***** Exercise inputs *****

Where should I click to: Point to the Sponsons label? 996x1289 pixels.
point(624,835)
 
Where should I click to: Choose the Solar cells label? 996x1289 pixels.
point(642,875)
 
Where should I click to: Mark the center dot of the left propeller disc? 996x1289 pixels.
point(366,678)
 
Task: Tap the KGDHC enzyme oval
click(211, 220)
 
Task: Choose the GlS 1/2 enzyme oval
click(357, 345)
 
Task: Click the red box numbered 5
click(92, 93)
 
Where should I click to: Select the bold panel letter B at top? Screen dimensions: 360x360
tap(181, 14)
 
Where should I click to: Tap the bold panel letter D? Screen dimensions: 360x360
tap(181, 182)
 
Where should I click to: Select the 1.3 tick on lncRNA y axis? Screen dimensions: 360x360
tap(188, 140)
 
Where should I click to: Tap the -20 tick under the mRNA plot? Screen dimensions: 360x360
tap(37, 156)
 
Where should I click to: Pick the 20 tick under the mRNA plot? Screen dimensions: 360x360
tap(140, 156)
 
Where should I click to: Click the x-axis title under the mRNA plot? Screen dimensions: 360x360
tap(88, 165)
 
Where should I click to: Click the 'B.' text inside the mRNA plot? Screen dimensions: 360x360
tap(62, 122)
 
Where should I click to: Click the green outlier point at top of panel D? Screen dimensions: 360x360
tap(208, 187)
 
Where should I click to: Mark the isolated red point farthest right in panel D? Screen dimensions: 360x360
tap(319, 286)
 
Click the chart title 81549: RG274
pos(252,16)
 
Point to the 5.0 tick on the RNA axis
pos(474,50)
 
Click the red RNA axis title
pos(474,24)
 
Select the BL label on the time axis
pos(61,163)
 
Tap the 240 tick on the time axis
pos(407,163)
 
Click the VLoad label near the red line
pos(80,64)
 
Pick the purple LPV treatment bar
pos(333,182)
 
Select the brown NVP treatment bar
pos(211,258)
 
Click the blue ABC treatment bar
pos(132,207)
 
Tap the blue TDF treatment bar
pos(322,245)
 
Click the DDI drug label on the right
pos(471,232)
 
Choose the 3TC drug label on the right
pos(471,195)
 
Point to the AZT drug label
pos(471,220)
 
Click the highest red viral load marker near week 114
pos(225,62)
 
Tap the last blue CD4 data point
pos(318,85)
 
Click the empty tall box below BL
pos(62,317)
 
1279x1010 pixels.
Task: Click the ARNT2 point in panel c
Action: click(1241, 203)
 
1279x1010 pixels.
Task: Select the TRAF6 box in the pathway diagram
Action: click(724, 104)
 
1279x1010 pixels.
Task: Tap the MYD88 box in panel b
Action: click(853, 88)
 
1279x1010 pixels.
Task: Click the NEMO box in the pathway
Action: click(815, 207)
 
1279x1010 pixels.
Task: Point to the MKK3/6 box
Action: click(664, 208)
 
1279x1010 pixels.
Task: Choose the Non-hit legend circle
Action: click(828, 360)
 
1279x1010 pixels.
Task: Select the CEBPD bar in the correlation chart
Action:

*****

Look through the data above and report every line in which "pathway" appears.

▶ **Exercise output**
Task: Select the TRAF6 box in the pathway diagram
Task: Click the NEMO box in the pathway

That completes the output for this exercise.